On the 996 I've been using the VAG stuff (from VW). On the Duc I've used the BMW stuff. ON just about everything else it's whatever's on sale at the local parts store. On my Pilot I ran Honda but Hondas are so sensitive.
What stuff do you like? Oh, of course the race car gets water and redline water wetter.
Toyota Red, or pink (pre mixed) if I can't find the pure Red anymore.
It depends on the system and what it originally used for coolant. If it originally used old school green or a G-05 type HOAT, I put G-05 in it (after a good flush if it previously had green). Anything with an oddball factory coolant I usually feed it the factory stuff.
My Fords and Mazdas get old school green, even though they came with Ford Gold coolant. But they also get full flushes every 18 to 24 months without fail.
Anything that NASCAR uses is a no. Everything else is fine.
LOL. Race cars should be using enhanced water just in case of an accident, right.
Whatever green stuff is on sale in everything except the Colorado. It still has Dexcool in it.
I think the best actual coolant I used was Evans NPG, but it has some pretty huge drawbacks.
I put it in a tow mule with a Caddy 500 when I lived in CA. The nice part was that since it didn't have any water in it, I didn't care when it hit 250 degrees climbing a mountain with my foot to the floor in 100 degree weather towing 10k lbs. No ping, no boil, no damage.
Downsides:
- the system uses a non-pressure or low-pressure cap, so you always smelled coolant
- if you developed a leak, it was expensive to replace what you lost (and not fixable with a quick trip to AutoZone)
- It was not quite as thermally efficient since it didn't have water, so other things had to be considered like increasing flow around the thermostat, bigger radiator.
Long story short, it wasn't as good at cooling, but you didn't care because it can't boil until something like 380 degrees.
My cars are all old-ish, so I just use plain green Prestone (or the generic parts store version).
I was at the center of the Dexcool crap and I know its not as evil as I perceive it, but its really bad stuff. Kind of like the Firestone/Explorer debacle, Dexcool was partly Havoline's fault and also GM's fault, but it really isn't good stuff. Its good on paper, not good in use.
In reply to curtis73 :
Dexcool generally works fine provided a couple of conditions are met: it's never mixed with any other coolant and some attention is paid to gasket materials to ensure the coolant doesn't eat them.

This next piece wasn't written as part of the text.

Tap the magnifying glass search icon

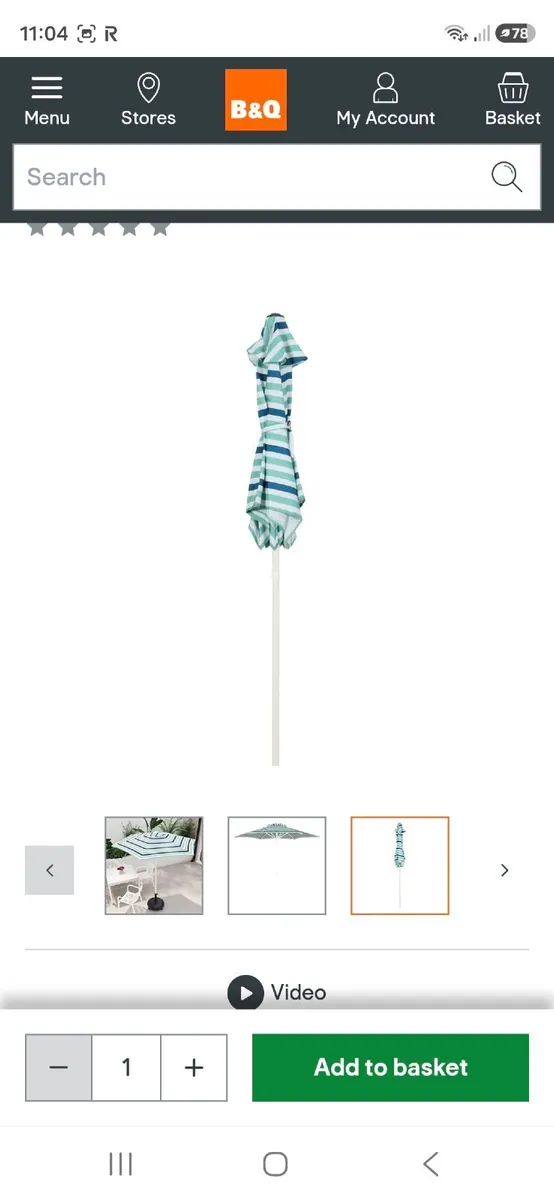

Once you get outside those conditions, things go bad fast.
As far as the "plain green Prestone", I hope you don't mean the "all makes all models" green stuff. That stuff isn't regular green coolant. It's pretty much green Dexcool.
AHHH... thanks for hte reminder. The truck has no antifreeze (at least for Indiana). Need to do the t-stat anyway might as well do a D&F
rslifkin said:
In reply to curtis73 :
Dexcool generally works fine provided a couple of conditions are met: it's never mixed with any other coolant and some attention is paid to gasket materials to ensure the coolant doesn't eat them. Once you get outside those conditions, things go bad fast.
As far as the "plain green Prestone", I hope you don't mean the "all makes all models" green stuff. That stuff isn't regular green coolant. It's pretty much green Dexcool.
Nope. I mean the old-school stuff.
Dexcool has a lot more to it than external things. In the presence of any cavitation and silicates, it forms sandy orange jello. From there it destroys water pumps, heater cores, and plugs passages. There is a reason GM has sued Havoline 9 times totalling over 3 Billion dollars.
GM spent thousands on my car alone. Two water pumps and three heater cores in the first year. After that, I got tired of my new car sitting in the dealership all the time so I flushed and filled with plain green and haven't had a problem since. We Impala SS guys had a "waterfall in the dashboard" problem that would happen if the coolant got a little low. We knew that as soon as we heard it, we might as well flush and refill or we would soon have a leaking water pump, sandblasted impellers, clogged heater cores, and overheating.
The GM shortcoming was that (in addition to the E36 M3ty coolant) their left hand didn't pay attention to their right hand and they continued the use of clay tablets in the cooling system which introduced a bunch of available silicon to the mix.
Its "fragile." Like you said, it only functions in a very narrow set of operational parameters. I just don't know why anyone would use a coolant that turns into abrasive paste if you sneeze wrong.